Representative Albio Sires, Democrat of New Jersey, who once was mayor of West New York, said, “The first thing that struck me is, obviously, he is very ill, otherwise he would not have surrendered the reins after 50 years.”

With Fidel Castro out of the picture, Mr. Sires said, “I’m hoping that this leads to democracy in Cuba — that Raúl will start making moves in areas of freedom of the press, release of political prisoners and in terms of setting up elections.”

“The people of Cuba have been very patient the last 18 months” since Fidel Castro first relinquished power, he said. “I think the people of Cuba want change.” Mr. Sires was 10 years old when his family fled Cuba in 1962 with the help of relatives.

Senators John McCain, Barack Obama and Hillary Clinton, who are running for president, issued separate calls for the release of political prisoners in Cuba.

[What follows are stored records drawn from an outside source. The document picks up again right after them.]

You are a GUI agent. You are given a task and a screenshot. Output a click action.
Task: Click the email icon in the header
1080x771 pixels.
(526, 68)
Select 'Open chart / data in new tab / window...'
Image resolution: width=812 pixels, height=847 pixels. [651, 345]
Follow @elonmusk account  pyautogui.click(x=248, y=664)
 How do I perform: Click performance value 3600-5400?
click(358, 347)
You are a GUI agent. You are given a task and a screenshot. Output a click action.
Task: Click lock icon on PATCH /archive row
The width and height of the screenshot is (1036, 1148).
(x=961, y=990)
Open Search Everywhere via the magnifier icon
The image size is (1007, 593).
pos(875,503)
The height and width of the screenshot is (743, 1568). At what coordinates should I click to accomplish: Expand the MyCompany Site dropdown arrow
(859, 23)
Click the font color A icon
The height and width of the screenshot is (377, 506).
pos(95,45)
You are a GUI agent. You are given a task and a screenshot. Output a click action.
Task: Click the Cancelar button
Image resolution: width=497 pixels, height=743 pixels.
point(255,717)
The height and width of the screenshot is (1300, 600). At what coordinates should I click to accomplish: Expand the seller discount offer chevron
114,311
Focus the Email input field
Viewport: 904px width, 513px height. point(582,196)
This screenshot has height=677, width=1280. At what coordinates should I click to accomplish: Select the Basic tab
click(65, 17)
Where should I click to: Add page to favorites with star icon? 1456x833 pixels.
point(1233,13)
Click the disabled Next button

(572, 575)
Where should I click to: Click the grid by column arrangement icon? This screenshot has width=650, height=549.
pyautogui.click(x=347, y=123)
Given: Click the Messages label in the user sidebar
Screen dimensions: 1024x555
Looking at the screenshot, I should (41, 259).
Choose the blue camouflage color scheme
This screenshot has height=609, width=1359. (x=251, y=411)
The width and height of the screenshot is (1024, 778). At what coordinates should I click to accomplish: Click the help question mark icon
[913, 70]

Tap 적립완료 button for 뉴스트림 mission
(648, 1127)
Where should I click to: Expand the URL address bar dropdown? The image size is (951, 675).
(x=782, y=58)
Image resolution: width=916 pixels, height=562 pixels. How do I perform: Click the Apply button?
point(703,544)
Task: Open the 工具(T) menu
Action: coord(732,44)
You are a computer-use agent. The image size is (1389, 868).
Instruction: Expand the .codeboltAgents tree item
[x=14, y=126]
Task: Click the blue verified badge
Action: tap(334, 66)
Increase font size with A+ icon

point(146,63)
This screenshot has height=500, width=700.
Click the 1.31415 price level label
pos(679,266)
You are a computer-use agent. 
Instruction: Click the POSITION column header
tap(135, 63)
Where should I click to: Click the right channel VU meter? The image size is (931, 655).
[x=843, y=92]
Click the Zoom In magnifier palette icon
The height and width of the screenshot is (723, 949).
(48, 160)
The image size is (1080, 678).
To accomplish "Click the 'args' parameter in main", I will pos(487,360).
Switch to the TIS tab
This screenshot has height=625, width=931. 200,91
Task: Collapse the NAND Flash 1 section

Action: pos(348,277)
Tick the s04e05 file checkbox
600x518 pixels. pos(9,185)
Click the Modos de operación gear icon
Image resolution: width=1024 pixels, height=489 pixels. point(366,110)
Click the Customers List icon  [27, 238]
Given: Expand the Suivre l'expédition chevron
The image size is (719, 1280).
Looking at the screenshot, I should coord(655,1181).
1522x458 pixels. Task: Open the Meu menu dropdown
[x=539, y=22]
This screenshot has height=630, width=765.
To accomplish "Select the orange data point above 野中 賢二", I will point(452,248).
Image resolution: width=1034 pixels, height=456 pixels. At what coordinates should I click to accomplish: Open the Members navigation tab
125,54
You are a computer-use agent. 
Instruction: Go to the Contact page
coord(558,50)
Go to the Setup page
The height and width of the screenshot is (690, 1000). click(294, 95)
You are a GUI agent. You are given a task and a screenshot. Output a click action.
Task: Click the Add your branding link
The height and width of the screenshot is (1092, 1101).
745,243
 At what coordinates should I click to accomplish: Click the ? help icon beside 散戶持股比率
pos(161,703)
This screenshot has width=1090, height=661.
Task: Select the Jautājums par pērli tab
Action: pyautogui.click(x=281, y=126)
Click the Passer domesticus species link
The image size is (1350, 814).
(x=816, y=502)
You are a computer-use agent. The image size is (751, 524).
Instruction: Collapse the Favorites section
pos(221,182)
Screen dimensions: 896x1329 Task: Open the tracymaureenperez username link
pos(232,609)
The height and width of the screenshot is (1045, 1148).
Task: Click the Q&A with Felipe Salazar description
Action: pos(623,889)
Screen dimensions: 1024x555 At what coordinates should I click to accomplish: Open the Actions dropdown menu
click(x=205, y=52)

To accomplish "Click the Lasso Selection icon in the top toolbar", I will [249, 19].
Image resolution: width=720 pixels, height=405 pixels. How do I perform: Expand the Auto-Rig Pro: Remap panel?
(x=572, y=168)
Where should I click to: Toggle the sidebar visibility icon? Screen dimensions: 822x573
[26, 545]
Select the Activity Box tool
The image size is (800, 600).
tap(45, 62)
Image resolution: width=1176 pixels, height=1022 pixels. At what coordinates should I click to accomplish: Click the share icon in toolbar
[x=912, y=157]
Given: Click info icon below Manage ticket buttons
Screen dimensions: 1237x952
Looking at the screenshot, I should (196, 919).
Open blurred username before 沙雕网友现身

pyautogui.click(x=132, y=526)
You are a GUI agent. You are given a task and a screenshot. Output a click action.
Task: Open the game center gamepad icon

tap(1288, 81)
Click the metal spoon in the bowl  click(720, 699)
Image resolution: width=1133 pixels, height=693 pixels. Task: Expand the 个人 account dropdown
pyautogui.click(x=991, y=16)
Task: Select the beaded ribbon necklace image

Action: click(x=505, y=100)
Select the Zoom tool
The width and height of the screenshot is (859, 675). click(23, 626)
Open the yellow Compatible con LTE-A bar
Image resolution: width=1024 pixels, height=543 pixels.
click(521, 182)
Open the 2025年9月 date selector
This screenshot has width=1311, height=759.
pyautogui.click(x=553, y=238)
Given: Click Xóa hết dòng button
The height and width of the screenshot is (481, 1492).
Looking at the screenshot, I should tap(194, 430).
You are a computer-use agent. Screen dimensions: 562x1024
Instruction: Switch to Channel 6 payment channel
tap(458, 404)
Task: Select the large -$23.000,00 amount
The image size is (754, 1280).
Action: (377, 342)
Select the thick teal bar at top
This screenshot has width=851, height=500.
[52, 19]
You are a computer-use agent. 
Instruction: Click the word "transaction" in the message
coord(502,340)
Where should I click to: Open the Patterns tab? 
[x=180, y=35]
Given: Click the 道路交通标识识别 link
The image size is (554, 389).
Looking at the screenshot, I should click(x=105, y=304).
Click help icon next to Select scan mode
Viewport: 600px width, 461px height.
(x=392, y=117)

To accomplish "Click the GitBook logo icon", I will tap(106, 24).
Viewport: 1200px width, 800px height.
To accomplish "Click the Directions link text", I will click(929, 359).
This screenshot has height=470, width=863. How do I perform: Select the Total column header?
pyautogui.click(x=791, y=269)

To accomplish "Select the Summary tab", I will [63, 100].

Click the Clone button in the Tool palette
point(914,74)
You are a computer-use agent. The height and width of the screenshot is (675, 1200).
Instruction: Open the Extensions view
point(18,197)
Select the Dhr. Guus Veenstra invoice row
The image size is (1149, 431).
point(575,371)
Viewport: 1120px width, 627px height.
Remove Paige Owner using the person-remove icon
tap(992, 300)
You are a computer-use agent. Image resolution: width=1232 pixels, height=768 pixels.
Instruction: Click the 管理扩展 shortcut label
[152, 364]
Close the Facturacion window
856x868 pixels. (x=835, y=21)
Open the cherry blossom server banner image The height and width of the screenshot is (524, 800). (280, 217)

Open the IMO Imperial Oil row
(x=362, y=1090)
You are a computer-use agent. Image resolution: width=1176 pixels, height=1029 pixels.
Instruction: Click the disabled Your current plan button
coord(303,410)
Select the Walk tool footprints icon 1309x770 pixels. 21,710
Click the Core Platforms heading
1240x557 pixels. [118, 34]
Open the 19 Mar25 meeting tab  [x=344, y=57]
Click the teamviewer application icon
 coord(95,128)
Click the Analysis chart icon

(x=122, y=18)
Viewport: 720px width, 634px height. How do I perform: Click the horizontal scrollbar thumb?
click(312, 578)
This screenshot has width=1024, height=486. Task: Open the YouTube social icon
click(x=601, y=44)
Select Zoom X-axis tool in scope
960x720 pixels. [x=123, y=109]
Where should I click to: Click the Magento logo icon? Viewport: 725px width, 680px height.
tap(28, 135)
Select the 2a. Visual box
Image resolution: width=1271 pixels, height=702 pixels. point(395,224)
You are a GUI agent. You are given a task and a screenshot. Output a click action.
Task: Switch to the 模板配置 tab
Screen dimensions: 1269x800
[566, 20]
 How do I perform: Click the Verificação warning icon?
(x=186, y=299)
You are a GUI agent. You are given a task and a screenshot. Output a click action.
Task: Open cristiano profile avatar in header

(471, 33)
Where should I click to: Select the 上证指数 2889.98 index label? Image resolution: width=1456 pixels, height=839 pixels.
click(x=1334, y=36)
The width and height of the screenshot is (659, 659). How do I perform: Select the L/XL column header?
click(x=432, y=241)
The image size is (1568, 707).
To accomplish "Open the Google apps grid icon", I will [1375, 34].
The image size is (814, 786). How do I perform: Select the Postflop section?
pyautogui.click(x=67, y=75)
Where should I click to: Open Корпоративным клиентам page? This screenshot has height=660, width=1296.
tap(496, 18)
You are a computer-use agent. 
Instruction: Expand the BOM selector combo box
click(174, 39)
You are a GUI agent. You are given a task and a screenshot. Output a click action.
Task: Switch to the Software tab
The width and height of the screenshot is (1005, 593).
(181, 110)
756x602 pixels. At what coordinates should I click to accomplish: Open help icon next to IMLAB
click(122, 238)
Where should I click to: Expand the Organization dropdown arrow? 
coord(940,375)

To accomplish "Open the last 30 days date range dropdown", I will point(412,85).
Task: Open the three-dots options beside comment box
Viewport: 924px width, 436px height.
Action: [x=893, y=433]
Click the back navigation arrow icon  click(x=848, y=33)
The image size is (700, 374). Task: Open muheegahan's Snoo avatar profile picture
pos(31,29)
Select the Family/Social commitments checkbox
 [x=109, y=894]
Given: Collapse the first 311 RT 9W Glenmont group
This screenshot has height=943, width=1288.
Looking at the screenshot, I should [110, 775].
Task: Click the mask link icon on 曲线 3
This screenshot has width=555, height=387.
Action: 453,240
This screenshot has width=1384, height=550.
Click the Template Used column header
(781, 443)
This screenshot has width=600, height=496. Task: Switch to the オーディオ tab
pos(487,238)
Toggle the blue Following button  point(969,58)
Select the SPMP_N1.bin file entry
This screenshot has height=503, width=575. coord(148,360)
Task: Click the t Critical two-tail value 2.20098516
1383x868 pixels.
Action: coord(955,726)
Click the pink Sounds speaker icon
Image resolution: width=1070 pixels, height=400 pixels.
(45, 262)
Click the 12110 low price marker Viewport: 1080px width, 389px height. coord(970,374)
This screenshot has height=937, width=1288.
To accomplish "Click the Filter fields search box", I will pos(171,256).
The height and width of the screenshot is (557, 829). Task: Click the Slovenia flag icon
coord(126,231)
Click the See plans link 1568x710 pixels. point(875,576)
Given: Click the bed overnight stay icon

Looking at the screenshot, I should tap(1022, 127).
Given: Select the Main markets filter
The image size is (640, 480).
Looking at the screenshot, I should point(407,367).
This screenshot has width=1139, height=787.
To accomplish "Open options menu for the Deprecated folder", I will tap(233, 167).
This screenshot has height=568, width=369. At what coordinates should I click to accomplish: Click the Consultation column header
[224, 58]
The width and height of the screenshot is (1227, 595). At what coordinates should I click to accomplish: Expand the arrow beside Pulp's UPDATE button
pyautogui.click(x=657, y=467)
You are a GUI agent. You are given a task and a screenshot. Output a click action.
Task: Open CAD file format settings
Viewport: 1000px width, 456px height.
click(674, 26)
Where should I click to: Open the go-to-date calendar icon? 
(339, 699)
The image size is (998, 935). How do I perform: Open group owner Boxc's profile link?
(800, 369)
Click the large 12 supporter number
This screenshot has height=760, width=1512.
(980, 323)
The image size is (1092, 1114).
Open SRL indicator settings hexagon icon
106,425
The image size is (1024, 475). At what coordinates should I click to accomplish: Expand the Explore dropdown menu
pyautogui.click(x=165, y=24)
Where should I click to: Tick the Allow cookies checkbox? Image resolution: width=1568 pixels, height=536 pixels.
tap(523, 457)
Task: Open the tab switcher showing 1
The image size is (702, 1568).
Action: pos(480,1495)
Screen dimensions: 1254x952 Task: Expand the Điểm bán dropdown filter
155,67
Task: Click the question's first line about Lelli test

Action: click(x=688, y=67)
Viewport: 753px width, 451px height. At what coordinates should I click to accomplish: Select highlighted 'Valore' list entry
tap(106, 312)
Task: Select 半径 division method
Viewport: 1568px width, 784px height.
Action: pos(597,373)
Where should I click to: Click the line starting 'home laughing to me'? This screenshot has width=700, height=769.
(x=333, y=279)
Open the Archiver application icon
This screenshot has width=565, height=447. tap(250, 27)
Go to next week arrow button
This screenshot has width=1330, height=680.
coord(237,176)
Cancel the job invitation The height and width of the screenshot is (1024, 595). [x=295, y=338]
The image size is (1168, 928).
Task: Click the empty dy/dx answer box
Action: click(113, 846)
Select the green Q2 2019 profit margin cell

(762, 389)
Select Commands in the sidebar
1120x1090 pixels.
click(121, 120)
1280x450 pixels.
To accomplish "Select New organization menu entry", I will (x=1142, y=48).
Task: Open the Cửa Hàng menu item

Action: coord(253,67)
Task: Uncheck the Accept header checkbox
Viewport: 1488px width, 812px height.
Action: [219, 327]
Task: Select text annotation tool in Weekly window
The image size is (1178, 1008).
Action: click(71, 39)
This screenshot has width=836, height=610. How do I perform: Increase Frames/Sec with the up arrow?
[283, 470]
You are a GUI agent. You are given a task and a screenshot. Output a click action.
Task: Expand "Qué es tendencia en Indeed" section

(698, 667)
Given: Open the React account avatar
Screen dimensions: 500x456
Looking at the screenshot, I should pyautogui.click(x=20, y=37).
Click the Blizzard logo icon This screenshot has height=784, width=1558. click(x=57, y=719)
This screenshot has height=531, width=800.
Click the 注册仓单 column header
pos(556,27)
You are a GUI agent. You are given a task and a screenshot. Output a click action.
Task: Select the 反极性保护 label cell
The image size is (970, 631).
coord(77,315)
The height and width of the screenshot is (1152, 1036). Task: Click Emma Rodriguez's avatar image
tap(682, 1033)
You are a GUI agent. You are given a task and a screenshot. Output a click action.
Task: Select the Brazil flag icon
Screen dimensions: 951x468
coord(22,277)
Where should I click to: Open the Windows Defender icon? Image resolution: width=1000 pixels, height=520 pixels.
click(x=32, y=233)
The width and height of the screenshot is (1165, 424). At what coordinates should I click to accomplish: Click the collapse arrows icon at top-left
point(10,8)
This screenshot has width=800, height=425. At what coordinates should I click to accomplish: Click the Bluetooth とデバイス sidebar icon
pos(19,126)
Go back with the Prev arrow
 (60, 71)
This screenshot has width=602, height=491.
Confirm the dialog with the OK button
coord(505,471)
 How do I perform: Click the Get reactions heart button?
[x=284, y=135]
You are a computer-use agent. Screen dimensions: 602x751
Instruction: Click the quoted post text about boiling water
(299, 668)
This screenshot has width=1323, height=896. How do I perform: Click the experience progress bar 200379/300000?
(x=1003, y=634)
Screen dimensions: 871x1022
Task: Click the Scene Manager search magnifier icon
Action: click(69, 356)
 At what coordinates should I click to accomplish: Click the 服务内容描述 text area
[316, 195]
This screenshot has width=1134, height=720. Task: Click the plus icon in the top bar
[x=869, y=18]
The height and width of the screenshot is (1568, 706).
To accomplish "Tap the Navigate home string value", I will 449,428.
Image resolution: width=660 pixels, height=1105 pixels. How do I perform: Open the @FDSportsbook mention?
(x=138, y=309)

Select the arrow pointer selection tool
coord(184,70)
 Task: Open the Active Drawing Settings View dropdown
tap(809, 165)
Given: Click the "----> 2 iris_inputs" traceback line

“Fidel Castro’s stepping down is an essential first step, but it is sadly insufficient in bringing freedom to Cuba,” Mr. Obama, Democrat of Illinois, said in his statement. “Cuba’s future should be determined by the Cuban people and not by an anti-democratic successor regime. The prompt release of prisoners on conscience wrongly jailed for standing up for the basic freedoms too long denied to the Cuban people would mark an important break with the past.”

Senator McCain, Republican of Arizona, said that despite Mr. Castro’s action, “freedom for Cuba is not yet at hand.”